* WHAT YOU WILL DO
Please pull out the lines of the material starting with the line containing "The width and height of the screenshot is (1400, 841)." and going on through the end of the material, and reproduce them word for word. Leave the pictures out of your answer.

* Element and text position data
+++
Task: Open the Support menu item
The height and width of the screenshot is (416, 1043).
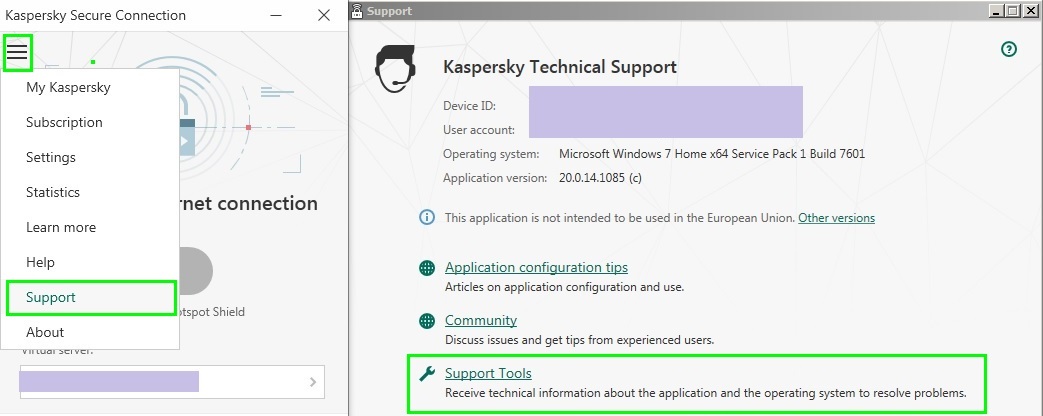Action: pyautogui.click(x=51, y=297)
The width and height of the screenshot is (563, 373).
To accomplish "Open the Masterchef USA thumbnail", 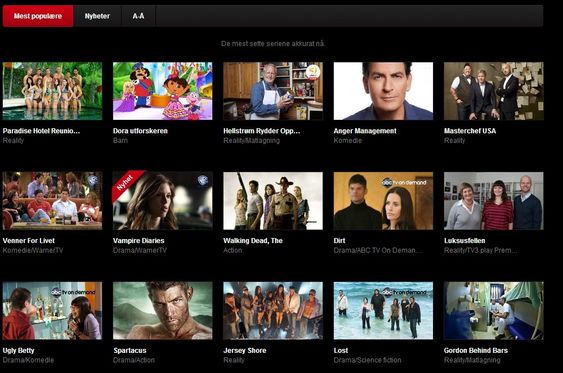I will (494, 91).
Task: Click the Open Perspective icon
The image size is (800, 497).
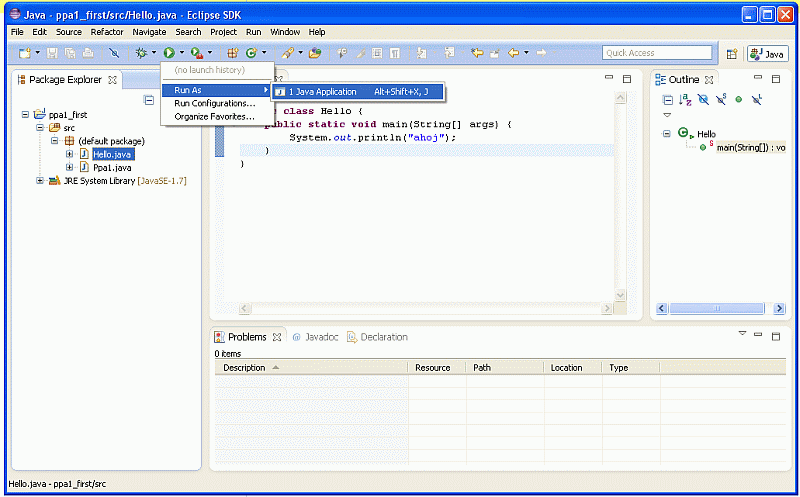Action: [x=731, y=54]
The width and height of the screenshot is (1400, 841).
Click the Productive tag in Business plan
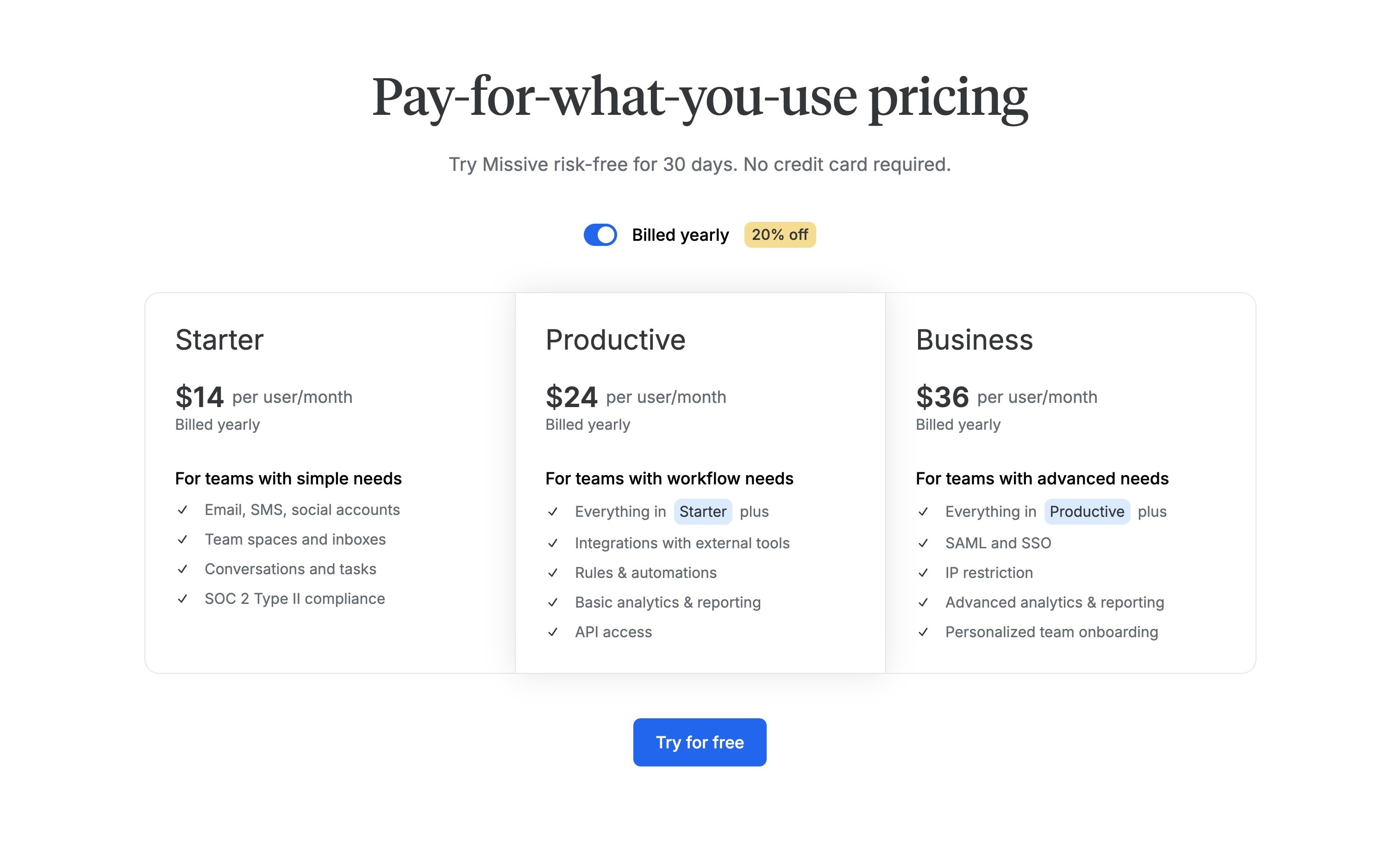1087,512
+++
* SOLUTION FOR THIS EXERCISE
The width and height of the screenshot is (1400, 841).
Click the Productive tag in Business plan
1087,512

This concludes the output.